倒産件数は今年最少で、10月としては1990年(646件)以来、26年ぶりに700件を下回る低水準。依然として、金融機関が中小企業のリスケ要請に対応しているほか、財務内容に改善の兆しがみえる企業への貸出増も影響しているとみられる。

負債総額は、同4.7%増の1112億3500万円と、2か月ぶりに前年同月を上回った。ただし、10月としては過去20年間で2015年(1062億4100万円)に次いで、2番目に少なかった。負債100億円以上の大型倒産は2件(前年同月ゼロ)発生したが、全体としては、負債1億円未満が481件(構成比70.4%)と7割を占め、依然として小規模倒産が過半であることに変化がない。
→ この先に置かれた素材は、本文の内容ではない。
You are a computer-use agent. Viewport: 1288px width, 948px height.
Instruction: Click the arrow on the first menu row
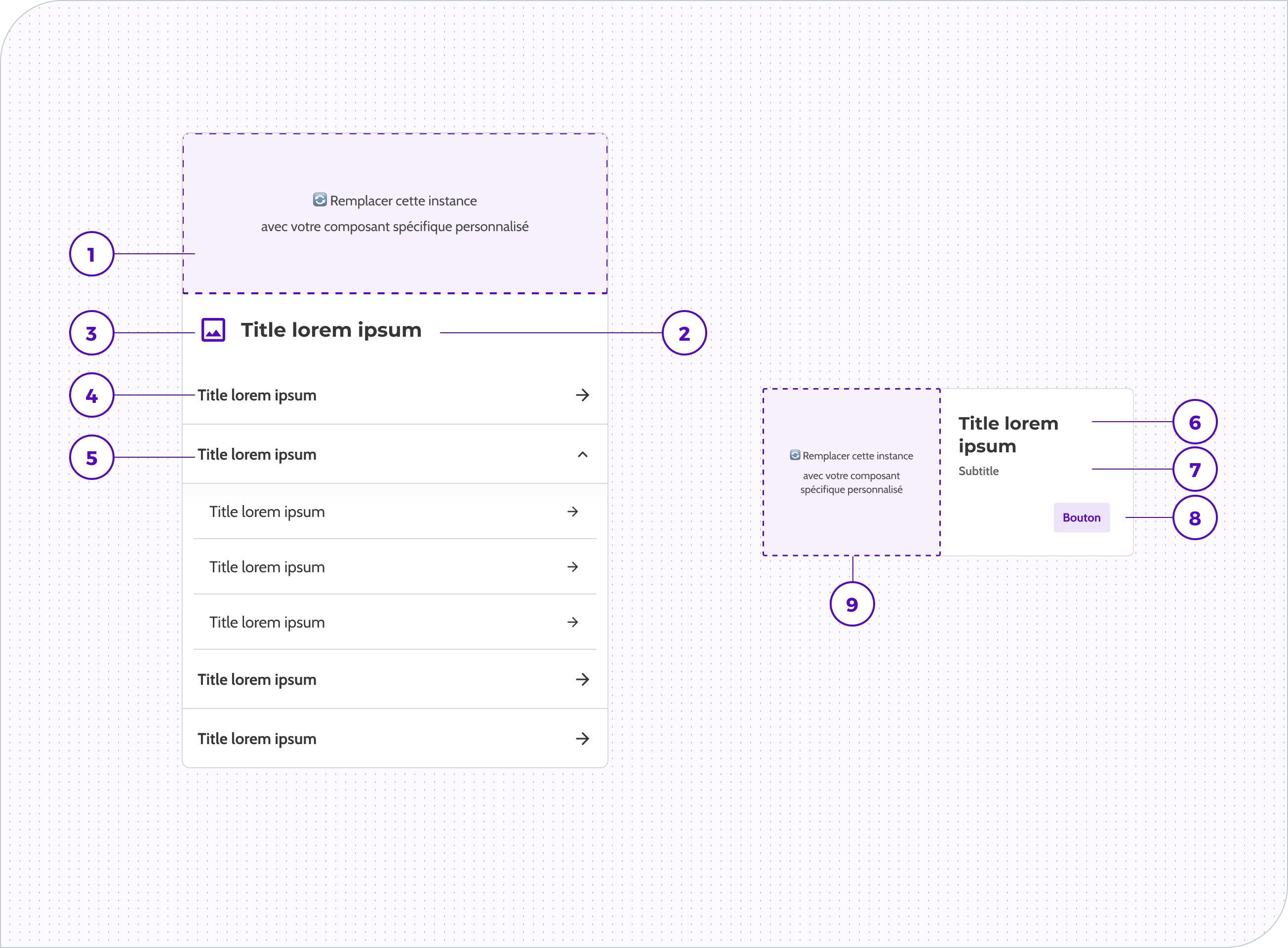click(582, 395)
産業別倒産件数は、10産業のうち5産業で前年同月を上回った。不動産業は31件(前年同月比82.3%増)で5か月連続、飲食業や老人福祉・介護事業などを含むサービス業他が183件(同12.2%増)で3か月連続で前年同月を上回った。情報通信業は、2月と並び今年最多の36件(同89.4%増)になり、5か月ぶりに増加に転じた。一方、建設業は114件(同29.1%減)で2か月連続で前年同月を下回り、製造業が86件(同14.0%減)で3か月ぶりに減少し、ともに今年最少にとどまった。運輸業も8月と並び今年最少の14件(同54.8%減)で3か月連続で前年同月を下回った。また、卸売業107件(同17.6%減)と小売業101件(同12.1%減)は、ともに2か月連続で前年同月を下回った。

地区別では、9地区のうち6地区で前年同月を下回った。東北は35件(同9.3%増)で4か月連続、九州が56件(同1.8%増)で3か月ぶりに増加に転じた。一方、関東280件(同5.4%減)と中部87件(同2.2%減)が2か月連続の減少。中国が21件(同32.2%減)で6か月ぶりの減少。近畿163件(同9.4%減)と北陸11件(同31.2%減)および四国が8件(同61.9%減)で3か月ぶりに前年同月を下回った。北海道は前年同月同数の22件だった。